If 2016 has told us anything, it is that political outcome and market reaction are not easily predicted – just look at the impact of President Trump. It is not unimaginable for a situation to arise whereby Ms. Le Pen wins the Presidential election but fails to gather the parliamentary majority, an event which might well see the ECB act to provide more stimulus.

Archie Tulloch
Argonaut Capital
March, 2017

1 No. 1 of Marine Ms. Le Pen’s policy mandates refers to a negotiation with France’s European partners followed by a referendum on France’s membership of the European Union.
2 Bloomberg
3 OpinionWay 10-12 March 2017
4 Whilst the emergence of the independent Macron adds further complexity it is likely that the arrangement will still hold.
5 Article 89 requires proposal by the Prime Minister and to be passed by both the National Assembly and the Senate. (Important to note here that the Senate elections take place in September and voting is cast on an indirect basis by a panel of ‘electors’ – this may favour the anti-Front National parties further).
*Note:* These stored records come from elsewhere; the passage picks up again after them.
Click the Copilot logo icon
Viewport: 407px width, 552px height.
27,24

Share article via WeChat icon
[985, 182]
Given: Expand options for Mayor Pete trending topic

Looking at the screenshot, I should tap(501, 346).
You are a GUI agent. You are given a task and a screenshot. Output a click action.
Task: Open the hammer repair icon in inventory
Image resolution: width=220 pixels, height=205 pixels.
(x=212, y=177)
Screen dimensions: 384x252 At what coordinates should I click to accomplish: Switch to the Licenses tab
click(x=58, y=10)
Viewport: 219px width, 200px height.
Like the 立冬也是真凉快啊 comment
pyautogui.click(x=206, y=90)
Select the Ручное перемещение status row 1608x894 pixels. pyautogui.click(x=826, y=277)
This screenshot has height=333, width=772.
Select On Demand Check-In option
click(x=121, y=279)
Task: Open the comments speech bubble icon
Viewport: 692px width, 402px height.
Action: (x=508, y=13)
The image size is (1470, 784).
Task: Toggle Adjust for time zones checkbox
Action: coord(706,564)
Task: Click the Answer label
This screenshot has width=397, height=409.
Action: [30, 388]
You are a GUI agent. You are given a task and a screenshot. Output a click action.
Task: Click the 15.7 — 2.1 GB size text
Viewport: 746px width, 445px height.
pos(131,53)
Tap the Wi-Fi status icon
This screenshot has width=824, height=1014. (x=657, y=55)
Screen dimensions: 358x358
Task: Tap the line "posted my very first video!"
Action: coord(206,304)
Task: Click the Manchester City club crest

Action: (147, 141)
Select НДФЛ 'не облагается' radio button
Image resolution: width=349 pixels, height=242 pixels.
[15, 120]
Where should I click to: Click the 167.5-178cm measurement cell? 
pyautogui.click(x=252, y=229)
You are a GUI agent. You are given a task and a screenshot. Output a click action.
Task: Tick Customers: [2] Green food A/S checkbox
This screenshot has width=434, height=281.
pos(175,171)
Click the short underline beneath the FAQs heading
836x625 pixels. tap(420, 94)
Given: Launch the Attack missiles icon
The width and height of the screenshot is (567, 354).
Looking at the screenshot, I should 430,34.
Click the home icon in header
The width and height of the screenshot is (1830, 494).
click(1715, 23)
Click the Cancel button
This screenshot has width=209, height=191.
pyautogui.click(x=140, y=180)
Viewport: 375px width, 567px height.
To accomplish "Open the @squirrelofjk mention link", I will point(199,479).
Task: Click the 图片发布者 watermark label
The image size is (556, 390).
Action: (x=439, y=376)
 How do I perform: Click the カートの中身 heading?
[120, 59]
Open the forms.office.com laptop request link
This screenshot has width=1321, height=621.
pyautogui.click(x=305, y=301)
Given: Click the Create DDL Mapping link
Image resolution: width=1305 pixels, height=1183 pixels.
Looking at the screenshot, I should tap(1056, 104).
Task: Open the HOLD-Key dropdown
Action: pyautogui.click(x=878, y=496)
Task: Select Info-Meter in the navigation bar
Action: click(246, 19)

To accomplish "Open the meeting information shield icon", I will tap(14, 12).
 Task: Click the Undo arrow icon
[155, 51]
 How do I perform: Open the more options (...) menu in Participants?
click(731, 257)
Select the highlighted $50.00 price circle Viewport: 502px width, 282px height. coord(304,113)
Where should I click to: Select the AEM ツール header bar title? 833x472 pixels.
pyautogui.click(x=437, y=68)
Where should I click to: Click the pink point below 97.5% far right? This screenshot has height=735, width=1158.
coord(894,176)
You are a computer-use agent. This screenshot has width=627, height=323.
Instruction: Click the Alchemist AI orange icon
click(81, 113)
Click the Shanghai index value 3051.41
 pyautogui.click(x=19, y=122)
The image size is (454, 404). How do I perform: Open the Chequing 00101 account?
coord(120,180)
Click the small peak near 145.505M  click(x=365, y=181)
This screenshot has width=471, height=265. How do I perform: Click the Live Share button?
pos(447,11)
6 Article 11 effectively permits the calling of a Referendum where it does not constitute a constitutional reform. This would require her to convince the nine member constitutional council, currently composed of broadly pro-European members. In an event where it is not deemed constitutional reform, Article 11 requires approval by 20% of the elected parliamentary officials and 10% of the French people.